A human ESC-based screen identifies a role for the translated lncRNA LINC00261 in pancreatic endocrine differentiation
Bjoern Gaertner,
Sebastiaan van Heesch,
Valentin Schneider-Lunitz,
Jana Felicitas Schulz,
Franziska Witte,
Susanne Blachut,
Steven Nguyen,
Regina Wong,
Ileana Matta,
Norbert Hübner,
Maike Sander
Affiliations
Bjoern Gaertner
Departments of Pediatrics and Cellular & Molecular Medicine, Pediatric Diabetes Research Center, University of California, San Diego, San Diego, United States
Cardiovascular and Metabolic Sciences, Max Delbrück Center for Molecular Medicine in the Helmholtz Association (MDC), Berlin, Germany
Valentin Schneider-Lunitz
Cardiovascular and Metabolic Sciences, Max Delbrück Center for Molecular Medicine in the Helmholtz Association (MDC), Berlin, Germany
Jana Felicitas Schulz
Cardiovascular and Metabolic Sciences, Max Delbrück Center for Molecular Medicine in the Helmholtz Association (MDC), Berlin, Germany
Franziska Witte
Cardiovascular and Metabolic Sciences, Max Delbrück Center for Molecular Medicine in the Helmholtz Association (MDC), Berlin, Germany
Susanne Blachut
Cardiovascular and Metabolic Sciences, Max Delbrück Center for Molecular Medicine in the Helmholtz Association (MDC), Berlin, Germany
Steven Nguyen
Departments of Pediatrics and Cellular & Molecular Medicine, Pediatric Diabetes Research Center, University of California, San Diego, San Diego, United States
Regina Wong
Departments of Pediatrics and Cellular & Molecular Medicine, Pediatric Diabetes Research Center, University of California, San Diego, San Diego, United States
Ileana Matta
Departments of Pediatrics and Cellular & Molecular Medicine, Pediatric Diabetes Research Center, University of California, San Diego, San Diego, United States
Norbert Hübner
Cardiovascular and Metabolic Sciences, Max Delbrück Center for Molecular Medicine in the Helmholtz Association (MDC), Berlin, Germany; DZHK (German Centre for Cardiovascular Research), Partner Site Berlin, Berlin, Germany; Berlin Institute of Health (BIH), Berlin, Germany; Charité -Universitätsmedizin, Berlin, Germany
Departments of Pediatrics and Cellular & Molecular Medicine, Pediatric Diabetes Research Center, University of California, San Diego, San Diego, United States
Long noncoding RNAs (lncRNAs) are a heterogenous group of RNAs, which can encode small proteins.
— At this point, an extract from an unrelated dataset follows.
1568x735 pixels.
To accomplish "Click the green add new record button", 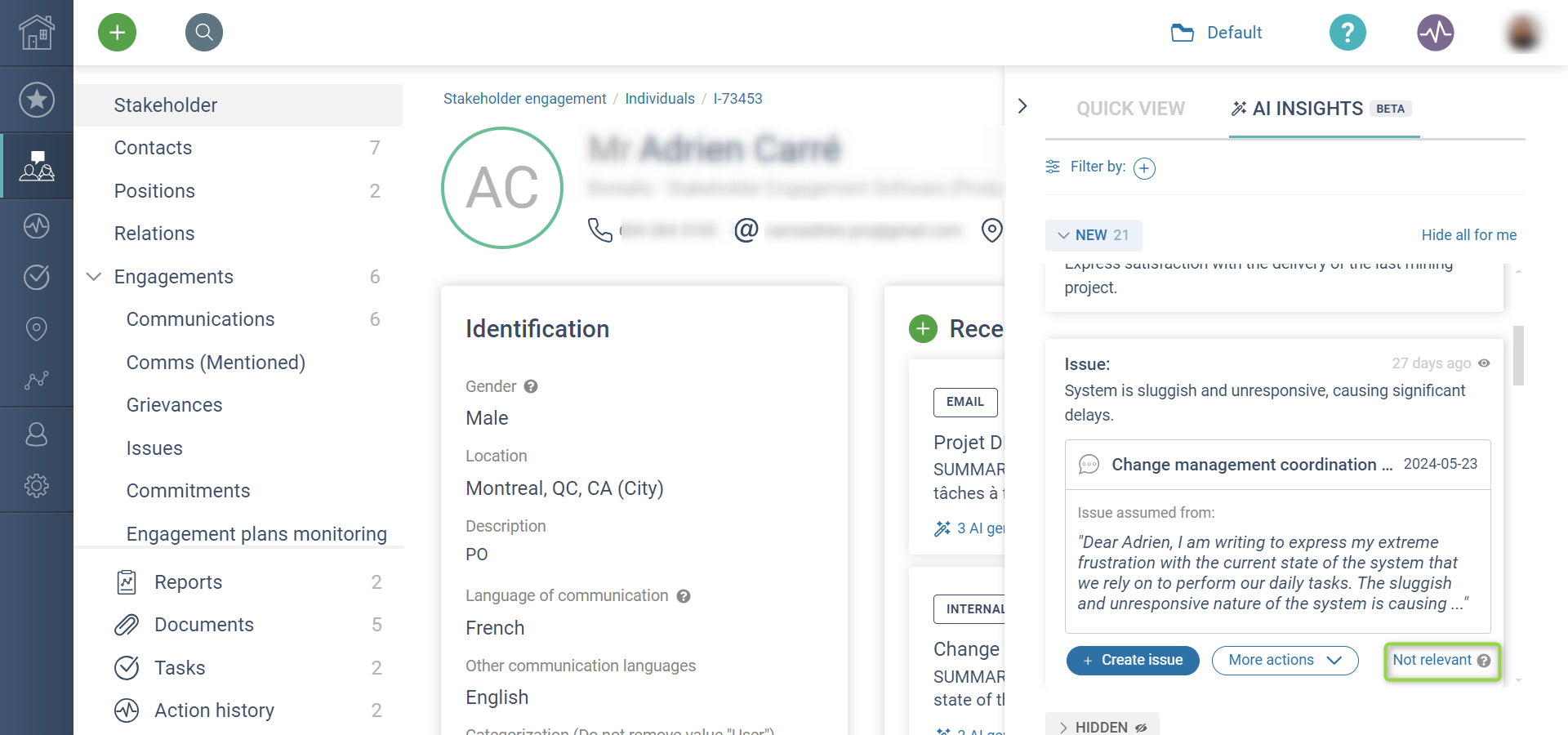I will 118,33.
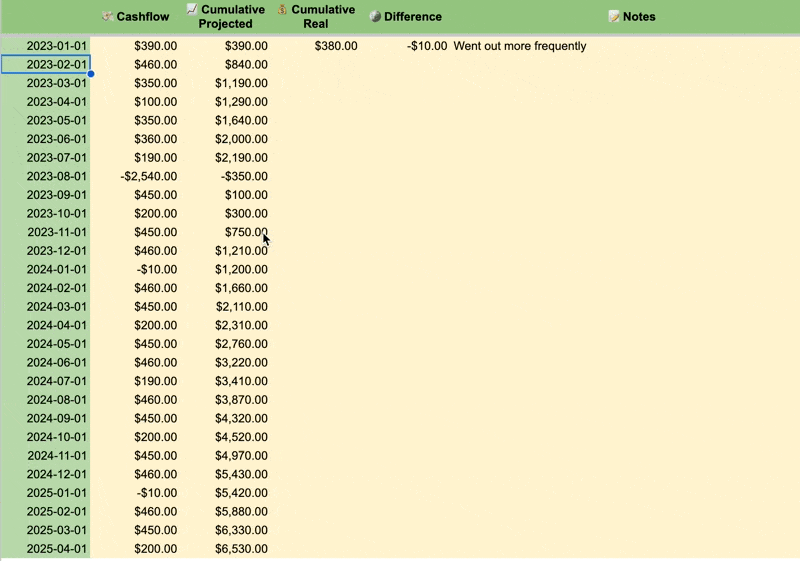Image resolution: width=800 pixels, height=561 pixels.
Task: Click the memo icon beside Notes header
Action: pos(614,17)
The extent to which developmentally regulated lncRNAs are translated and whether the produced microproteins are relevant for human development is unknown. Using a human embryonic stem cell (hESC)-based pancreatic differentiation system, we show that many lncRNAs in direct vicinity of lineage-determining transcription factors (TFs) are dynamically regulated, predominantly cytosolic, and highly translated. We genetically ablated ten such lncRNAs, most of them translated, and found that nine are dispensable for pancreatic endocrine cell development. However, deletion of LINC00261 diminishes insulin+ cells, in a manner independent of the nearby TF FOXA2. One-by-one disruption of each of LINC00261's open reading frames suggests that the RNA, rather than the produced microproteins, is required for endocrine development. Our work highlights extensive translation of lncRNAs during hESC pancreatic differentiation and provides a blueprint for dissection of their coding and noncoding roles.